Bush certainly has stepped forward, co-founding Global Health Corps in 2009 and serving as its CEO until January 2018. Since its inception, GHC has placed more than 1,000 professionals from 40-plus countries into one-year paid fellowships with government health entities or nonprofits in eastern Africa, southern Africa, and the United States. The fellows, who help to fill areas of need in those organizations, work in teams of two — one national fellow and one international fellow.
And fellowships are not given only to those from the medical fields. A fan of interprofessional collaboration, a hallmark at UMB, Bush believes it takes a variety of professionals to tackle health inequity. For instance, GHC fellows with architectural backgrounds helped design a system that changed the way air flows through a health center in Rwanda, decreasing the risk of spreading tuberculosis, and other fellows have worked on improving drug-delivery methods in impoverished African communities.
“We need finance gurus and supply chain analysts, architects and designers, and educators and journalists,” Bush says. “We need leaders with diverse skill sets to come together to solve the most complex challenges and ensure everyone has access to quality health care. This is who we’ve been recruiting and training at Global Health Corps.”
Under Bush’s leadership, GHC made sure its training integrated leadership and professional development with self-reflection and personal learning, building skills that are essential for effective and ethical leadership. The organization also is committed to diversity, describing it as the key to driving its fellows’ ability to be empathetic and effective leaders in the health equity movement.
“Diversity and inclusion matter enormously in global health,” Bush says. “Historically, the people who have effected change in global health have often been from medical backgrounds. They’ve often been academic, and they’ve often been Western. And while we’ve made tremendous strides in global health, it is critical to acknowledge that change-makers can come from everywhere.”

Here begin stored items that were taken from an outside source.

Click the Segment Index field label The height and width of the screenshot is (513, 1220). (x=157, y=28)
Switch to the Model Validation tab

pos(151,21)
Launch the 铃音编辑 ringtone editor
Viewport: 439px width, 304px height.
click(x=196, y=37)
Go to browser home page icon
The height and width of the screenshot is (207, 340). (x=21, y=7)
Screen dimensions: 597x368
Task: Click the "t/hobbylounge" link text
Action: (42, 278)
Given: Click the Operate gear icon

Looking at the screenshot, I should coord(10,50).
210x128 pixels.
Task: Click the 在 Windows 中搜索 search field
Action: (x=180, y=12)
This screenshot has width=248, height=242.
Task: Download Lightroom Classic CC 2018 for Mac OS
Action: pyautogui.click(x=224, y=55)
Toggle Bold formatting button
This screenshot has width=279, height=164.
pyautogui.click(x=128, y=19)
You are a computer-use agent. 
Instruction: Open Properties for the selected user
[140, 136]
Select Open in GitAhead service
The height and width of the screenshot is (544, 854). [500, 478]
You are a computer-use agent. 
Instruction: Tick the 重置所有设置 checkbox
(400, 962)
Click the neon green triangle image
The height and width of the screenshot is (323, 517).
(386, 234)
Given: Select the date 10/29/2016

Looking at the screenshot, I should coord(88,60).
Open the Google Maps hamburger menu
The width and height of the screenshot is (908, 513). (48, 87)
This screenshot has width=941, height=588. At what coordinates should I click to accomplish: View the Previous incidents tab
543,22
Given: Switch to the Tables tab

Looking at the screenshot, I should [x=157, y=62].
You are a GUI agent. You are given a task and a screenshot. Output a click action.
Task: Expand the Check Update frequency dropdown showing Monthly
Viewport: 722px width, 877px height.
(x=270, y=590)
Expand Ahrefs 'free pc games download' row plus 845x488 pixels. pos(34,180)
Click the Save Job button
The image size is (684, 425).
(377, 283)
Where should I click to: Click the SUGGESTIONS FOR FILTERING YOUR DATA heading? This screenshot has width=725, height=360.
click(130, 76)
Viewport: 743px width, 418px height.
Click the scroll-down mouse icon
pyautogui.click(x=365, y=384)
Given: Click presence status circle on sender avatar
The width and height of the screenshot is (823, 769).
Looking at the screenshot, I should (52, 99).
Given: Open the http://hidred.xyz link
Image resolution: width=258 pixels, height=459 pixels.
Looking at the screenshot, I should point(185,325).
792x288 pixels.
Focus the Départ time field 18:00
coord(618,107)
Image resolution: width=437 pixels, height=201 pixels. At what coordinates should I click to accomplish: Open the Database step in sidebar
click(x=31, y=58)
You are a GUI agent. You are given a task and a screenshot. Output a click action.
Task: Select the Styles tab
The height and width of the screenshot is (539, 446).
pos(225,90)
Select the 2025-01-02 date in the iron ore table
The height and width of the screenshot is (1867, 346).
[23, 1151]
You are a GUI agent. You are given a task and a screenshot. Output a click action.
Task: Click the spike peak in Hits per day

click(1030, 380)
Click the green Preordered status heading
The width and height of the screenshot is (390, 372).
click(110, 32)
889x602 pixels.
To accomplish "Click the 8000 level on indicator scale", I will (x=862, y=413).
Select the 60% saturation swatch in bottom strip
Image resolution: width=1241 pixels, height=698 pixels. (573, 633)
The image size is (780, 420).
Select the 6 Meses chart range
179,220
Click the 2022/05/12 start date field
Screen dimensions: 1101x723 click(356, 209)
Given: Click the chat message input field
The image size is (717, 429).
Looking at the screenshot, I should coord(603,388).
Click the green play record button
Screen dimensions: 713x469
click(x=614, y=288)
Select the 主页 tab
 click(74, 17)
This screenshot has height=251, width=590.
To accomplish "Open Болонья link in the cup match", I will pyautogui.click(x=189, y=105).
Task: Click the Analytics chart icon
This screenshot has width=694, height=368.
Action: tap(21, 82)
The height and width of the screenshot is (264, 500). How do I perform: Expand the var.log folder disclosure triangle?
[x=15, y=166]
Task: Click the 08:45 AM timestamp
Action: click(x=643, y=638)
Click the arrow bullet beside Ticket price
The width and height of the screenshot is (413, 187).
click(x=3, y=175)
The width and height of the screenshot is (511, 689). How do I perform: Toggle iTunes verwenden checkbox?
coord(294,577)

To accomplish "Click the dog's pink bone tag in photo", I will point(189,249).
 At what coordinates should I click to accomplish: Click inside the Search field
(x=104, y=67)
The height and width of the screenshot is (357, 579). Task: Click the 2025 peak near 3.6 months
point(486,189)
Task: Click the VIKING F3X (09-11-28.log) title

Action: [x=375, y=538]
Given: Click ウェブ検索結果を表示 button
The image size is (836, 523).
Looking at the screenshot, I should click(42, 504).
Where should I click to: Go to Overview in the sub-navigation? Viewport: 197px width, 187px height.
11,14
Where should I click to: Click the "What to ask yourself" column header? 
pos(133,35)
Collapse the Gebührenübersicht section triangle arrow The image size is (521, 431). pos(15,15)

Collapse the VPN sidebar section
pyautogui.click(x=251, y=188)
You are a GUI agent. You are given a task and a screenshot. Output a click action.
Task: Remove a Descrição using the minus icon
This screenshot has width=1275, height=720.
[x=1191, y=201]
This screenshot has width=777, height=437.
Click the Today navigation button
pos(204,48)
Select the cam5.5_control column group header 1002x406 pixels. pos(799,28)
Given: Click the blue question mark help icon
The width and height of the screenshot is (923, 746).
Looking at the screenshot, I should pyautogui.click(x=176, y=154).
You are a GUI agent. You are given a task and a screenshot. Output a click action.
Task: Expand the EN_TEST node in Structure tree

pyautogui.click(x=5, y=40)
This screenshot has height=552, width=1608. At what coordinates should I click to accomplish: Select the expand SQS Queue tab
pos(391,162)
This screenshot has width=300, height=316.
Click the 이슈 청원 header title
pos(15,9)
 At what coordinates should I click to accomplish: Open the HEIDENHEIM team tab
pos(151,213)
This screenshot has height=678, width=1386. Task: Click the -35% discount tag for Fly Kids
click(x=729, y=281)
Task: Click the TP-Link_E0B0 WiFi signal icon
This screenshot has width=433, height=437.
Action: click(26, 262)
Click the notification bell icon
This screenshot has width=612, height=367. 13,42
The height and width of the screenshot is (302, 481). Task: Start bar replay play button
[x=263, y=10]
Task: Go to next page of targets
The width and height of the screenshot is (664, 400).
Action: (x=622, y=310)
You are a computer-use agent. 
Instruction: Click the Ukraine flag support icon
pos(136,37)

Bush’s work with GHC has not gone unnoticed. In 2011, she was named one of Glamour magazine’s Women of the Year. In 2013, Newsweek recognized her as one of its Women of Impact. In 2014, she was named one of Goldman Sachs’ 100 Most Intriguing Entrepreneurs. And in 2018, she won the Skoll Foundation’s Award for Social Entrepreneurship. Bush also is a member of UNICEF’s Next Generation Steering Committee and has served on the board of directors of Covenant House International, PSI, and the United Nations’ Global Entrepreneurs Council.
The awards are nice, but Bush says she’s most proud of the community of global leaders GHC has cultivated and then connected to a wide range of health entities, as well as the fact that 95 percent of fellows remain in the global health field beyond their one-year GHC tenure.
“Each leader individually is incredible — committed to health equity, eager to learn from others, and willing to show up day after day and listen, regardless of the challenge they and their team are facing,” Bush says. “But collectively, this network blows me away. It’s incredibly rewarding to see young leaders who are deeply passionate about health but don’t necessarily see how they fit in the sector complete the fellowship and emerge with a deeper understanding, passion, and commitment to being health equity advocates for life.”
And her advice to UMB’s graduates? Stay open to new ideas and don’t be afraid to explore new avenues in your career.
“I was on a clear path to becoming an architect, a job I’d always dreamed of,” Bush says. “And, lucky for me, I didn’t stick to that path. Instead, I nurtured the voice in my mind that was always interested in reading about global health and said yes to a number of moments in life that led to the founding of Global Health Corps. For that, my life is so much bigger than it would’ve ever been.”